-- What the exercise asks --
Transcribe word for word the lines below from the line with "This screenshot has width=1128, height=846." through the line with "You are a computer-use agent. 725x1568", ends included.

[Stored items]
· · ·

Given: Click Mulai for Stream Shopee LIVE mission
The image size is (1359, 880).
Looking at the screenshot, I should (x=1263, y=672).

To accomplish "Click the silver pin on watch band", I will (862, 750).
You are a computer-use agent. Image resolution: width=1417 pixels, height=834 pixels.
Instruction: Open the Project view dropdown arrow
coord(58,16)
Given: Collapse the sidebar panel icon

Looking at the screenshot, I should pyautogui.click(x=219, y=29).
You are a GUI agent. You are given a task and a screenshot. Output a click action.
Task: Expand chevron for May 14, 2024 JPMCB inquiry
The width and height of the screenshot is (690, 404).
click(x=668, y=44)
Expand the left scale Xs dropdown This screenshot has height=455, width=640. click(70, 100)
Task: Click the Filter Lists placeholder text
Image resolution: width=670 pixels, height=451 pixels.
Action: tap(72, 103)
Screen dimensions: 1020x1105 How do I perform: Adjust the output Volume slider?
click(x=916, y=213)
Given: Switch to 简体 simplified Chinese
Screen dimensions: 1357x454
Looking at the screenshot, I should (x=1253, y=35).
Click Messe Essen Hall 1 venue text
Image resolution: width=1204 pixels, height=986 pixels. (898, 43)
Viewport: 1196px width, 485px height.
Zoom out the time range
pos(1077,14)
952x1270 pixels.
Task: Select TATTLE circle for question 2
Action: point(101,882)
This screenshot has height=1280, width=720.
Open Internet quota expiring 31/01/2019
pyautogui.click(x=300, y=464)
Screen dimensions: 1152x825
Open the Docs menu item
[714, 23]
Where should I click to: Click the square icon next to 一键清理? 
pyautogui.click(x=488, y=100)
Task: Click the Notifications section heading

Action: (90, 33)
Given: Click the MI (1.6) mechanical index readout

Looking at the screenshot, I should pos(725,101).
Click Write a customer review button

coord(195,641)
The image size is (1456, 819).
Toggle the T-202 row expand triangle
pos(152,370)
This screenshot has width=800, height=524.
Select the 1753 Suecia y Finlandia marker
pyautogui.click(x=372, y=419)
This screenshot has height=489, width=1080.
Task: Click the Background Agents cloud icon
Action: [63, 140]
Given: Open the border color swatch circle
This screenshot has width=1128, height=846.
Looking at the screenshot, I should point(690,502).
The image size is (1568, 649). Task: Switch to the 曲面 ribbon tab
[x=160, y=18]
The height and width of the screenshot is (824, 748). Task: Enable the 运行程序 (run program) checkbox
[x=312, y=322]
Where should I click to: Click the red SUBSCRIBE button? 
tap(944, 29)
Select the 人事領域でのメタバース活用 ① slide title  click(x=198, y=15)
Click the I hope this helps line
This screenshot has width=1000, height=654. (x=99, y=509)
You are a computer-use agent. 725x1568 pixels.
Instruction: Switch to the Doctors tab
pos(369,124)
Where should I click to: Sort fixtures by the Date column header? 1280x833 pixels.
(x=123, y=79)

· · ·

-- Written solution --
This screenshot has width=1128, height=846.
Looking at the screenshot, I should point(690,502).
The image size is (1568, 649). Task: Switch to the 曲面 ribbon tab
[x=160, y=18]
The height and width of the screenshot is (824, 748). Task: Enable the 运行程序 (run program) checkbox
[x=312, y=322]
Where should I click to: Click the red SUBSCRIBE button? 
tap(944, 29)
Select the 人事領域でのメタバース活用 ① slide title  click(x=198, y=15)
Click the I hope this helps line
This screenshot has width=1000, height=654. (x=99, y=509)
You are a computer-use agent. 725x1568 pixels.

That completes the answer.